Então, tivemos de contatar pelo menos 50 fotógrafos para resgatar as fotos e pedir anuência de todo mundo que aparecia nelas”, conta Cosac.
A realização do livro também enfrentou dois episódios inesperados. Logo após a Cosacnaify ter fechado as portas em 2016, Tunga morreu em junho do mesmo ano. “Não sei se foi uma maneira de a gente continuar convivendo com a presença dele ou com a obra dele. Achamos que tínhamos de terminá-lo”, diz Cosac.
O livro foi desenhado seis vezes e tinha entre seus realizadores muitos amigos e pessoas próximas a ele. “Era mexer um pouco com a nossa própria intimidade. Foi um livro que gerou muito questionamento de como conduzi-lo, como editá-lo. Gerou também muitas questões éticas, o que era correto, o que não era.”
Para Cosac, a edição dele foi um projeto “antieditorial”. “Nenhum editor jamais enfrentaria um projeto desse por tantos anos, com tantas despesas ocultas, discussões, discórdias, juras de morte e com tanto amor também. É um livro feito com o coração.”
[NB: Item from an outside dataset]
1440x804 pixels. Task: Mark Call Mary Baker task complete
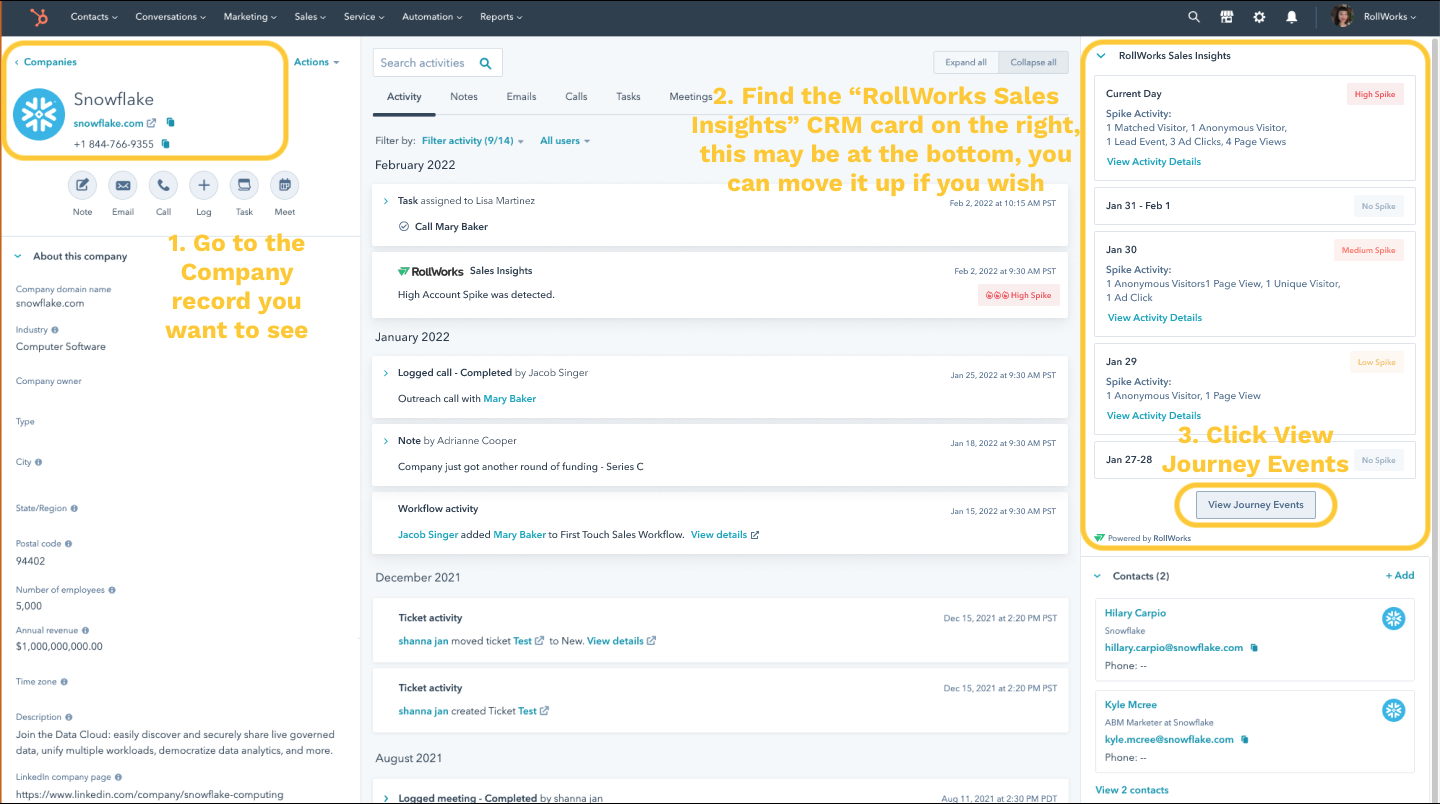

Nessa toada, Cosac diz não conseguir estimar os custos de produção e revela que pouco mais de 300 livros serão vendidos. “Houve muitos custos pessoais, por exemplo, eu paguei as minhas viagens à Inglaterra. As traduções e os ensaios também não foram computados. Se for computar isso, ganha atestado de burrice. É quase um atestado de insanidade o que se gastou. No final a gente não tinha nem dinheiro para imprimir”, disse. A obra captou R$ 150 mil via Lei Rouanet para ser impressa, além de outros patrocínios privados. No total, foram impressos cerca de 1.500 livros, mas a maioria será dada aos colaboradores.
Atualmente, Charles Cosac mora em Brasília e dirige o Museu Nacional da República. A edição de livros, no entanto, não vai parar nesta última obra. Cosac criou com a editora do Supremo Tribunal Federal (STF) um livro com parte do trabalho do fotojornalista Gervásio Baptista, que captou cenas icônicas da política nacional ao longo de seus 95 anos.
Ele reuniu imagens dos presidentes da Corte em cenas de bastidores. “São fotos que não vão sair nas revistas e nos jornais. São as fotos não oficiais de fotos oficiais”, disse. O livro deve ser lançado ainda neste ano.
Cosac também analisa se editará um livro que está sendo produzido pelo artista plástico Nelson Félix. “Falei que se saísse depois do Tunga, eu pensaria em editar. E saiu. Então agora é uma coisa aberta. A gente pode querer terminar esse livro.”
À frente do museu, ele pretende deixar um legado para a Brasília e, por isso, trabalha na montagem de um acervo. “Como fiz muitos livros de artistas e nunca aceitei um presente, agora estou em uma posição que posso pedir para o museu o que eu não aceitei antes, e ninguém fala não para o museu”, diz.
As informações são do jornal O Estado de S. Paulo.